Material provided:
<<<<
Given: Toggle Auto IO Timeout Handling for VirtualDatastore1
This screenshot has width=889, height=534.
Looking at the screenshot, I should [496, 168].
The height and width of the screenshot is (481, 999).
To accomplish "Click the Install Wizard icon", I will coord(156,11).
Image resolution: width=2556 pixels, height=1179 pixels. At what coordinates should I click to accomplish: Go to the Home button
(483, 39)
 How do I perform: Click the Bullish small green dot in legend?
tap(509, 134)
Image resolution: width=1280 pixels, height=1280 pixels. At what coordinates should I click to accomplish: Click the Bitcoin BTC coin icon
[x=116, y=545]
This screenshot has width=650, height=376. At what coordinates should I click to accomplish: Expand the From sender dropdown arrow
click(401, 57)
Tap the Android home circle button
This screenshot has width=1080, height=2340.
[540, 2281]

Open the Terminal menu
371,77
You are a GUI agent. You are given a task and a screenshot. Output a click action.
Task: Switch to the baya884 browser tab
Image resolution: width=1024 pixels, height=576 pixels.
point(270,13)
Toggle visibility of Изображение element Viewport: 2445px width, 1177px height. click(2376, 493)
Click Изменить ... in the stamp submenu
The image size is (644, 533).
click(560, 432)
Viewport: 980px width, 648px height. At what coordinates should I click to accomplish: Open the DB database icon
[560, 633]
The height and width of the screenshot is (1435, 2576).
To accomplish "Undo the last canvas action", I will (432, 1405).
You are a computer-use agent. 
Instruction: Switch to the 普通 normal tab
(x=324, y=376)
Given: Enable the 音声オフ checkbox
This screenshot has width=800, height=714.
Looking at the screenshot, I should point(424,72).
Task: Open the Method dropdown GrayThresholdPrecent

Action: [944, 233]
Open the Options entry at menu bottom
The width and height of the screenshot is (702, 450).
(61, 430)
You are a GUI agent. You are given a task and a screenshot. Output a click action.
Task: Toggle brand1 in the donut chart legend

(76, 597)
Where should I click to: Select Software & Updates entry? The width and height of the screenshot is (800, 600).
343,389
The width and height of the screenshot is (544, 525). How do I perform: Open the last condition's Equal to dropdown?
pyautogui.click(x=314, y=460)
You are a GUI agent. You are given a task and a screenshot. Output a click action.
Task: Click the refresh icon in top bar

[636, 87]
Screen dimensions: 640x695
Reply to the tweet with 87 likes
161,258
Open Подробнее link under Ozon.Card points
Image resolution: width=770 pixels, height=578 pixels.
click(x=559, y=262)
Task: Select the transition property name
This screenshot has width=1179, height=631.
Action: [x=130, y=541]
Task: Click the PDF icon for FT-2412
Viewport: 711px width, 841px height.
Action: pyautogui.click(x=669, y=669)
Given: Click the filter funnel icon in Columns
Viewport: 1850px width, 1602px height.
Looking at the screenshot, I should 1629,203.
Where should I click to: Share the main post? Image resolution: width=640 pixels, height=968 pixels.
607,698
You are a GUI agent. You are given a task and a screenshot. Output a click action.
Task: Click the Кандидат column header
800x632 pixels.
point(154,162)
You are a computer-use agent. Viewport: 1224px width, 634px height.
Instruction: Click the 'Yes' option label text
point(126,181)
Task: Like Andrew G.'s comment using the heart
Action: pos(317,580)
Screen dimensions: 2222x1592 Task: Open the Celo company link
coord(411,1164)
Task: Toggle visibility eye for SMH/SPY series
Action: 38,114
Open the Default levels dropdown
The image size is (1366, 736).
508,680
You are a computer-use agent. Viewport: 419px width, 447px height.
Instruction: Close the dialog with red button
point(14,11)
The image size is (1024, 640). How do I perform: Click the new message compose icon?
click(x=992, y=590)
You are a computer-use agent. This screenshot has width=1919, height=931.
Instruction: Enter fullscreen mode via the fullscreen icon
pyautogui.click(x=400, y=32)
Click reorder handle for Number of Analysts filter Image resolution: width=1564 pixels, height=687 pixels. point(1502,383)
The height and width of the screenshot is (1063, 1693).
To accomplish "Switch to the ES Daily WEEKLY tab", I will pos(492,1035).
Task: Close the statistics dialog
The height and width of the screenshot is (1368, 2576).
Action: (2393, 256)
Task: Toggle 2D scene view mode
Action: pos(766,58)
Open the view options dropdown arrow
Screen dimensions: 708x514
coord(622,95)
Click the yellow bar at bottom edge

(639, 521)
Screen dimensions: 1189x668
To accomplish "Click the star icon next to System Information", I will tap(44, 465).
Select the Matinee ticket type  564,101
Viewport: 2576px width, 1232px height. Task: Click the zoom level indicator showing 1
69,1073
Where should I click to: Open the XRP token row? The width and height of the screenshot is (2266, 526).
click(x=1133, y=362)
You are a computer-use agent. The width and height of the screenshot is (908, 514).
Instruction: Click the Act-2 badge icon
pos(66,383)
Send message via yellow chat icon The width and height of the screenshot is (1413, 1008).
>>>>
Goal of the exercise: Identify every line in the items above that contains the string "dropdown" and copy each of those lines in full. Letter case matters.

Solved problem:
This screenshot has width=650, height=376. At what coordinates should I click to accomplish: Expand the From sender dropdown arrow
Task: Open the Method dropdown GrayThresholdPrecent
The width and height of the screenshot is (544, 525). How do I perform: Open the last condition's Equal to dropdown?
Open the Default levels dropdown
Open the view options dropdown arrow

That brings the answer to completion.